Work task:
The required answer is an exact copy of the lines from the one containing "Image resolution: width=1500" to the end of the listing, both included, without any pictures.

Data in this exercise:
**********

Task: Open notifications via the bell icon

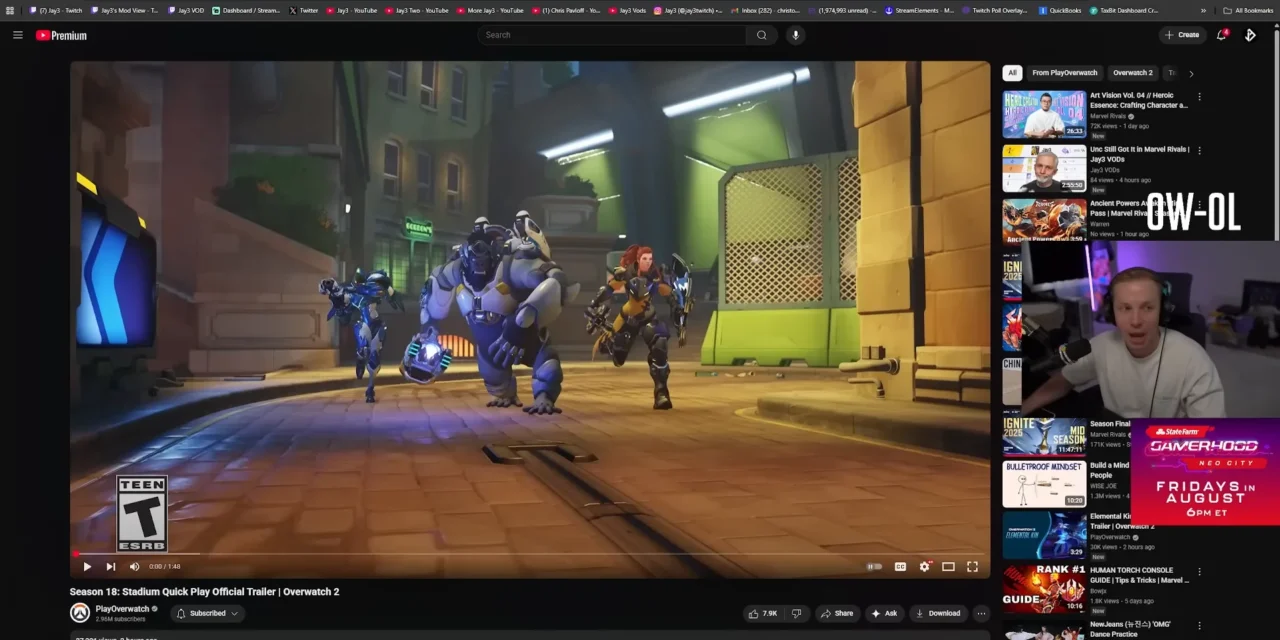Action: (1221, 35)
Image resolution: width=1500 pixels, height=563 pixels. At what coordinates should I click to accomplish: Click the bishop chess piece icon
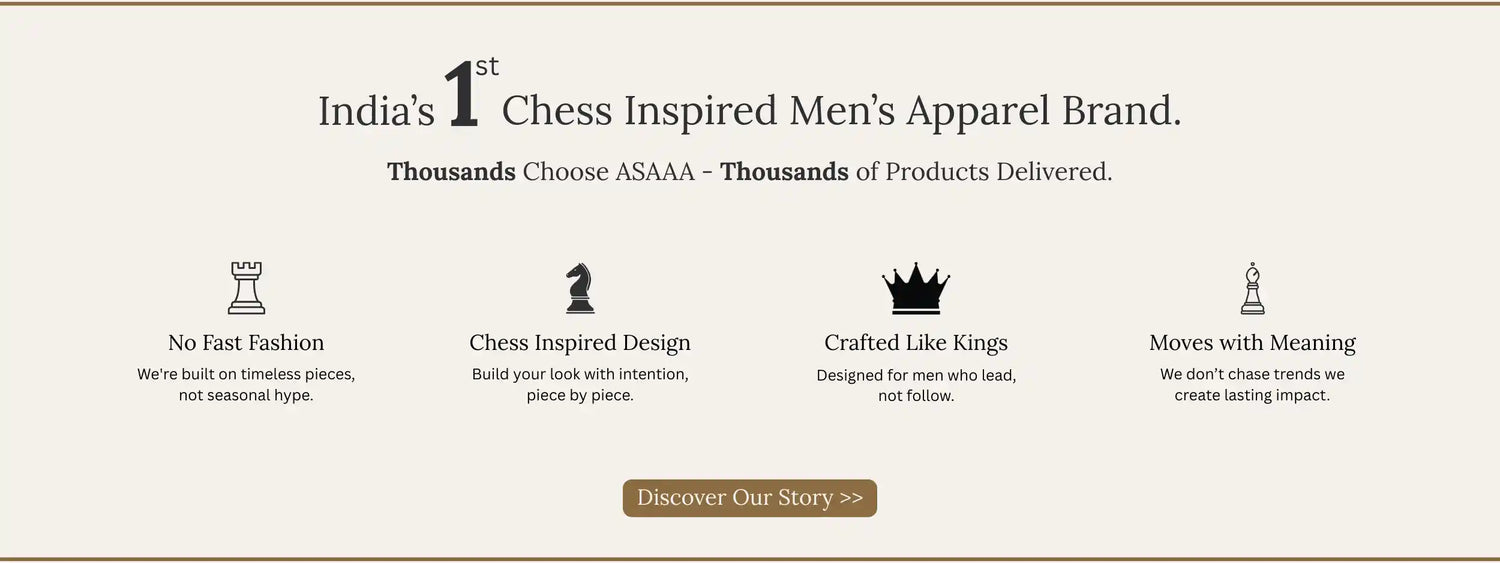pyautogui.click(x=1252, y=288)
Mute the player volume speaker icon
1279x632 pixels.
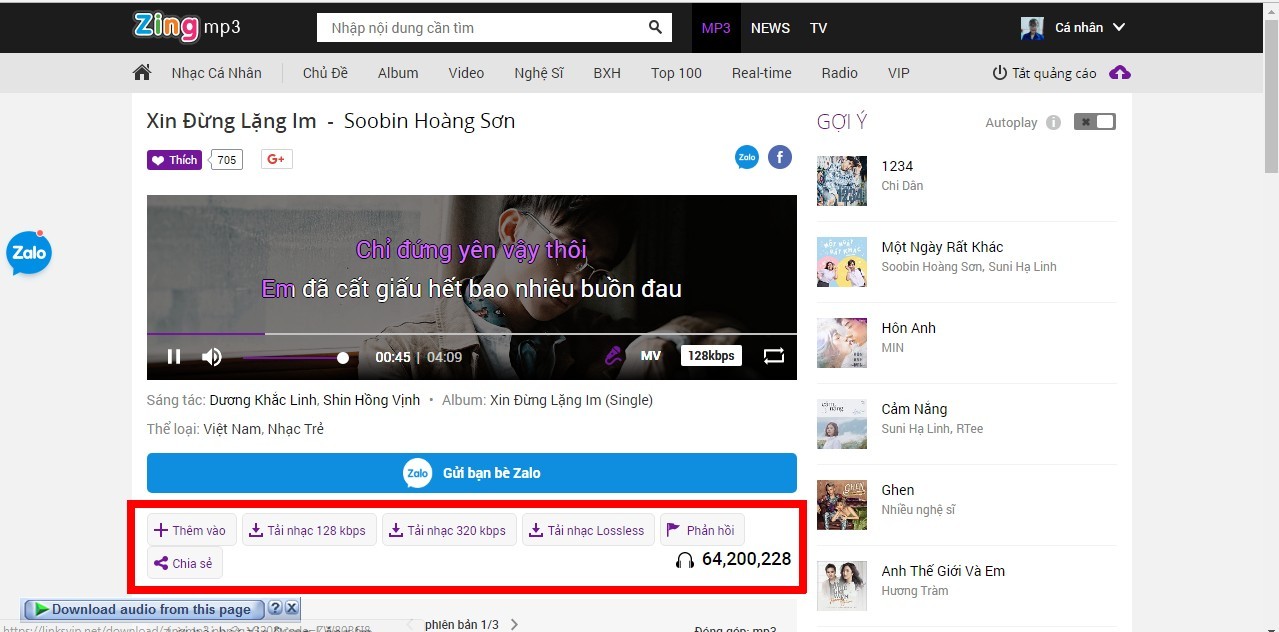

**********

Solution to this problem:
Image resolution: width=1500 pixels, height=563 pixels. At what coordinates should I click to accomplish: Click the bishop chess piece icon
pyautogui.click(x=1252, y=288)
Mute the player volume speaker icon
1279x632 pixels.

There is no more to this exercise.